Methods: A retrospective analysis was conducted on 395 cardiovascular discharge prescriptions. The highest-risk interaction per prescription was identified, and total interactions were also quantified. Associations between polypharmacy categories, comorbidities, length of hospital stay, and highest-risk interaction (C/D/X) were analyzed using chi-square, correlation, and regression models using Jamovi software.

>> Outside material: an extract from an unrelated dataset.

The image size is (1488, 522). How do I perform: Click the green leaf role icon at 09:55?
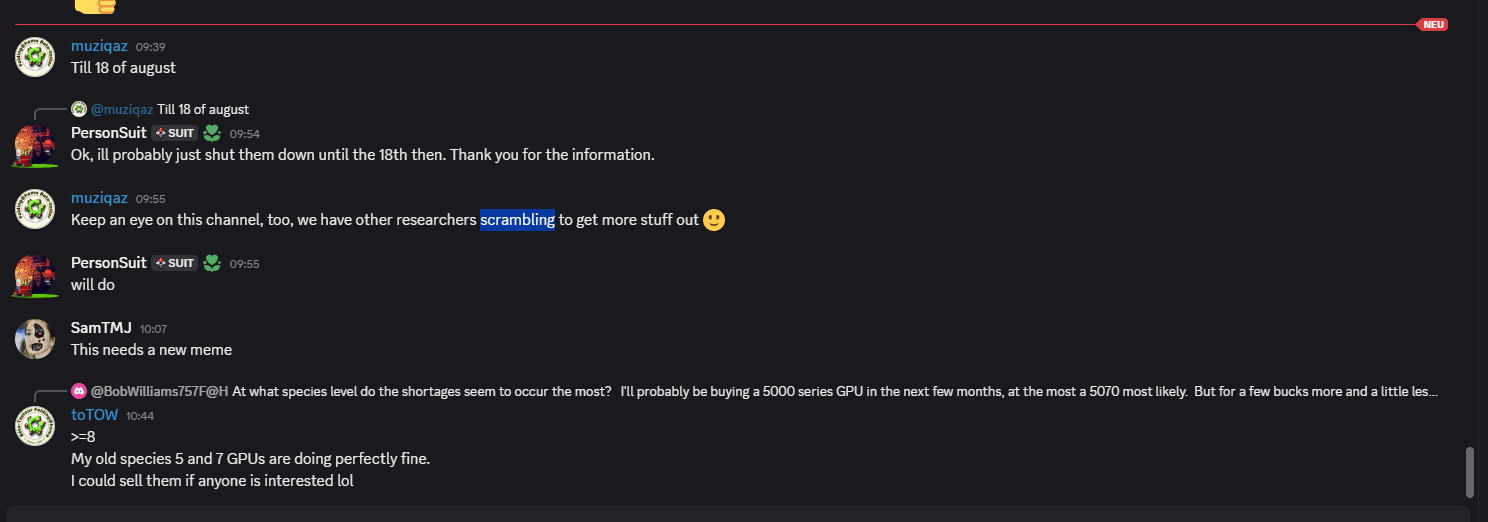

Results: In this cohort of 395 prescriptions, most flagged interactions were Category C (n = 148, 37.5%), requiring monitoring rather than avoidance, while Categories D (n = 20, 5.1%) and X (n = 11, 2.8%) were less frequent. This shows that the majority of interactions were not absolute contraindications but signals for clinical vigilance. In regression analysis, the number of comorbidities (β = 0.28, p = 0.01) and the length of hospital stay (β = 0.31, p = 0.004) were independent predictors of high-risk DDIs. Notably, the likelihood of clinically significant interactions increased with polypharmacy category, comorbidity burden, and length of stay. Correlation analysis confirmed a positive moderate relationship between the total number of prescribed drugs and drug interaction counts (Spearman’s r = 0.42, p < 0.001), supporting the stepwise rise in DDI risk with higher drug counts.

Conclusion: Polypharmacy in cardiovascular patients is strongly linked to DDIs, but most interactions (Category C/D) require monitoring, not avoidance. Risk is multifactorial — shaped by drug count, comorbidities, and hospital stay — underscoring the need for clinical judgment in interpreting DDI alerts.